Broadcaster and former BBC Crimewatch presenter Nick Ross will speak in Exeter tonight about why he believes people’s views on crime are based more on ‘anecdote and quackery’ than science.
Mr Ross will share his ideas during a lecture at the University of Exeter about why crime exists and how to tackle it.
The talk on the main Streatham Campus near the city centre comes soon as Mr Ross launches his new book: ‘Crime: how to solve it, and why so much of what we’re told is wrong.’
He will explain why crime rose dramatically, why it has fallen across the western world, and why he feels ‘politicians and police should learn from the success of medicine and treat crime as a disease’.
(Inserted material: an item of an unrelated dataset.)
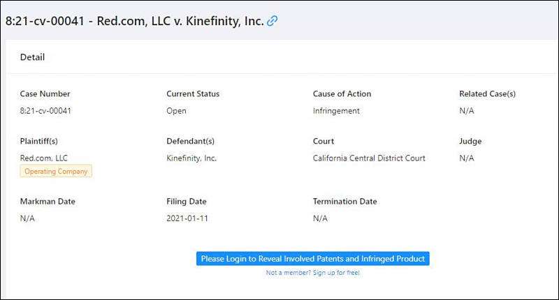Click the Markman Date label
559x300 pixels.
coord(48,202)
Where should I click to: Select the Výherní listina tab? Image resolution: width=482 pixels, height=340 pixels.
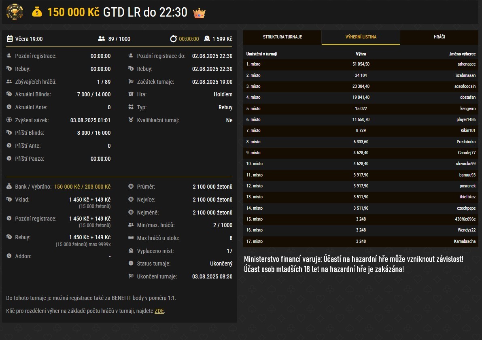pos(361,37)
Professor Steve Thornton, dean of the University of Exeter Medical School, said: “Nick Ross has been a strong supporter of the Medical School. He has an interest in medical education, and I am certain that his broadcasting experience will contribute to a fascinating and engaging lecture on a topic that affects us all.”
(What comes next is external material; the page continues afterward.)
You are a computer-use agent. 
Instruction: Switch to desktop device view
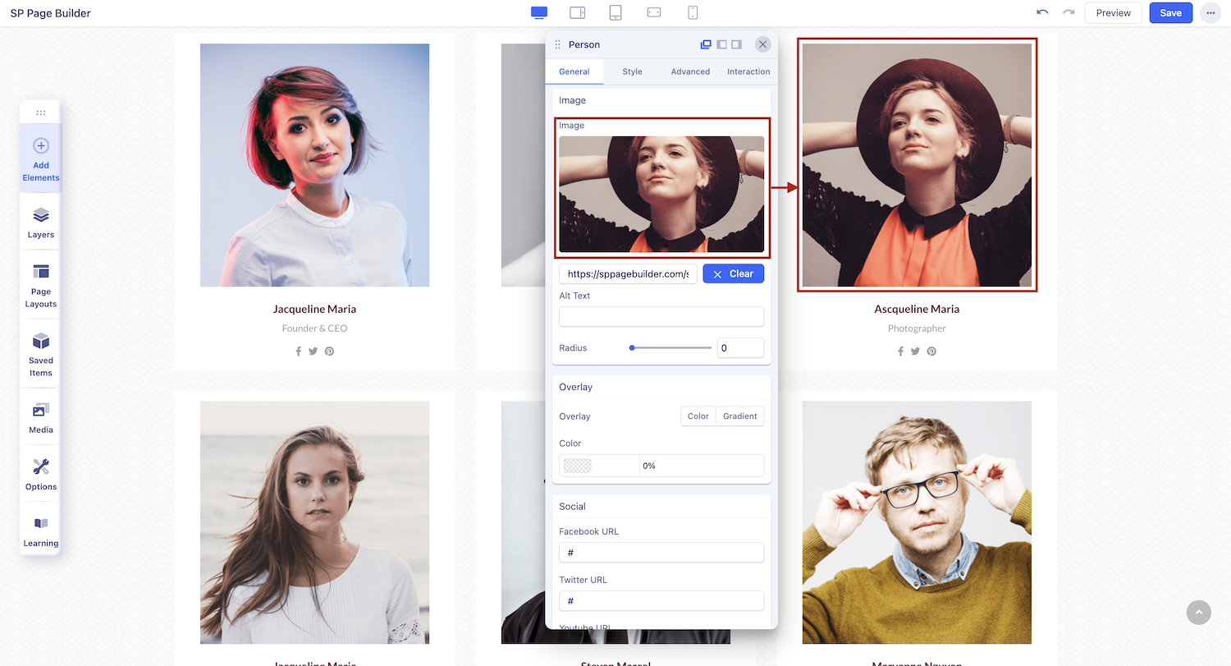point(539,12)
Crime levels in Exeter City Centre have fallen steadily since the start of the year from 270 in January to 227 in June.
But the number of violent crimes was the same in both months at 34, down from 72 in December 2012.
Mr Ross presented radio and TV for almost 40 years, including World at One, A Week in Politics and launched breakfast TV and shows including Watchdog.
He produced, directed and reported several award-winning documentaries, but is best known for Crimewatch which he fronted for 23 years.
He is a campaigner for science and evidence-based medicine and is a visiting professor and honorary fellow at UCL where he founded the Jill Dando Institute of Crime Science.
His book, ‘Crime: how to solve it, and why so much of what we’re told is wrong’, was published in the summer.